EXERCISE REQUIREMENTS:
(a) From the microphone standard text, list every characteristic of sound system microphones for which it specifies methods of measurement.
(b) In the microphone standard text, write out the stretch from "2 Normative references" through "any amendments) applies.".
(c) Do the following statements agree with the microphone standard text? Answer yes or no for each, quoting the words that decide it.
(i) The standard applies to measurement microphones.
(ii) For a microphone with more than one channel, the standard applies to each audio channel.
(iii) For undated references, only the edition cited applies.

GIVEN PASSAGE:

60268-4 © IEC:2004(E) – 7 –
SOUND SYSTEM EQUIPMENT –
Part 4: Microphones
1 Scope
This part of IEC 60268 specifies methods of measurement for the electrical impedance,

sensitivity, directional response pattern, dynamic range and external influences of sound
system microphones, and also gives recommendations as to characteristics to be specified.
It applies to sound system microphones for all applications for speech and music. It does not
apply to measurement microphones, but it does apply to each audio channel of microphones
having more than one channel, for example for stereo or similar use. It is also applicable to
flush-mounted microphones and to the analogue characteristics of microphones with digital
audio output.
For the purposes of this International Standard, a microphone includes all such devices as
transformers, pre-amplifiers, or other elements that form an integral part of the microphone, up
to the output terminals specified by the manufacturer.
NOTE The characteristics specified in this standard do not completely describe the subjective response of the
microphone. Further work is necessary to find new definitions and measurement procedures for a later replacement
by objective characteristics of at least some of the subjective descriptions use to describe microphone
performance.
2 Normative references
The following referenced documents are indispensable for the application of this document. For
dated references, only the edition cited applies. For undated references, the latest edition of
the referenced document (including any amendments) applies.

GIVEN MATERIAL:
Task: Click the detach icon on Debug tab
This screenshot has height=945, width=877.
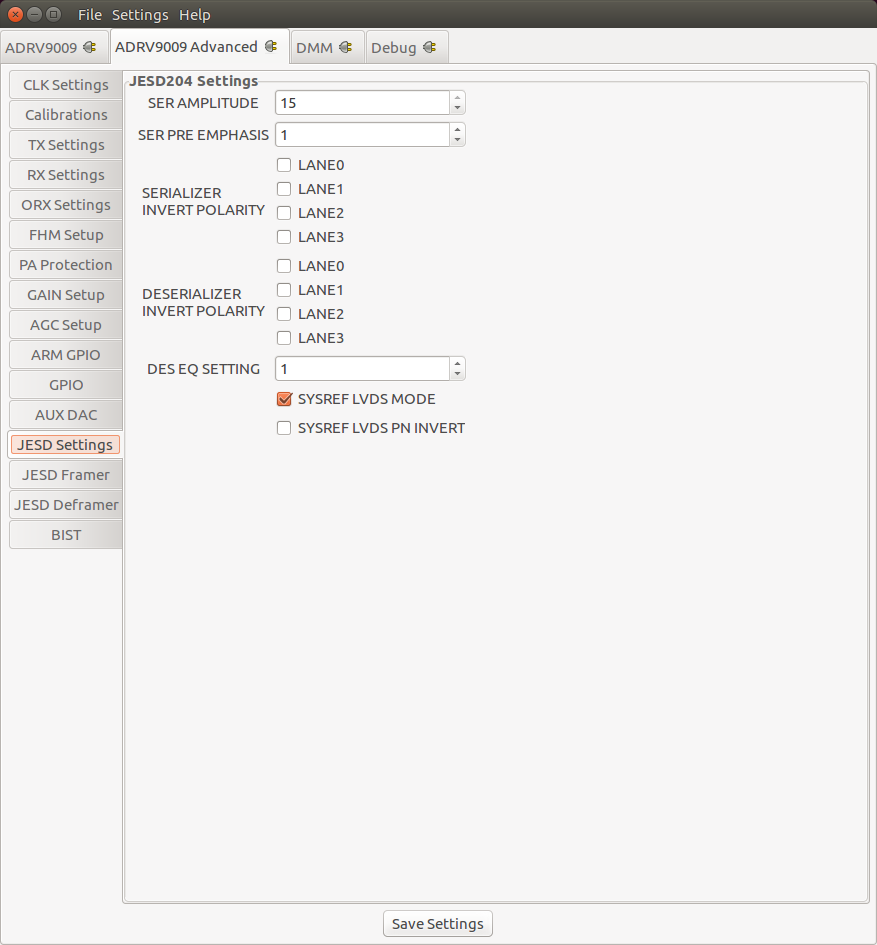Action: tap(428, 46)
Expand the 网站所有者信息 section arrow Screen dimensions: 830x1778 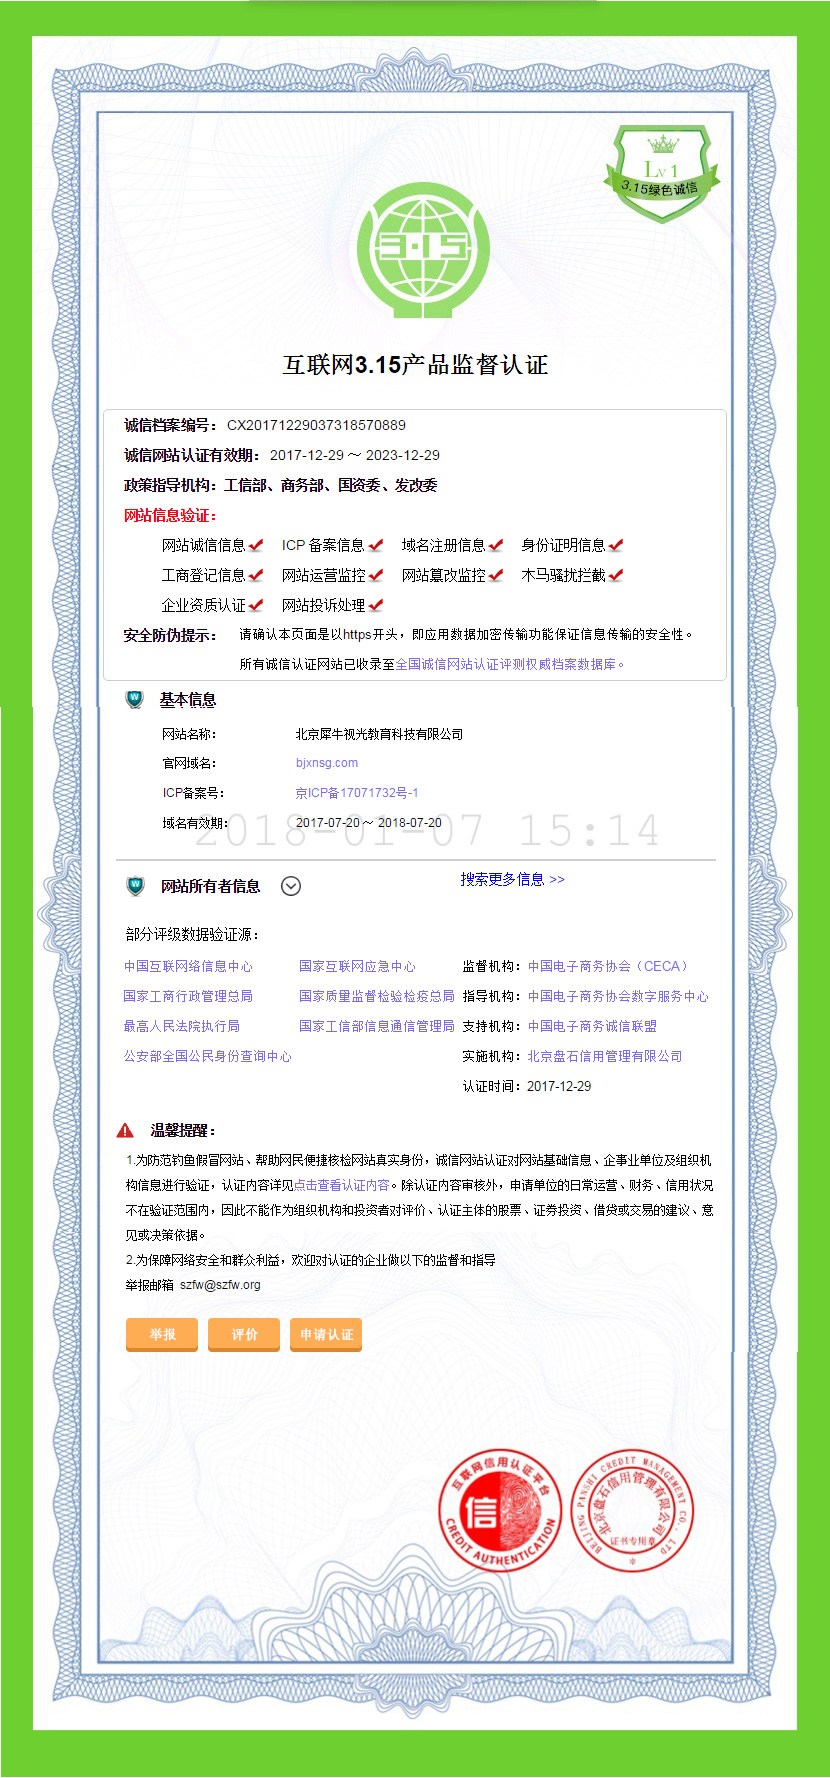point(291,886)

ANSWERS FOR THIS EXERCISE:
(a)
- electrical impedance
- sensitivity
- directional response pattern
- dynamic range
- external influences

(b)
2 Normative references
The following referenced documents are indispensable for the application of this document. For
dated references, only the edition cited applies. For undated references, the latest edition of
the referenced document (including any amendments) applies.

(c)
(i) No: "It does not apply to measurement microphones"
(ii) Yes: "it does apply to each audio channel of microphones having more than one channel"
(iii) No: "For undated references, the latest edition of the referenced document (including any amendments) applies."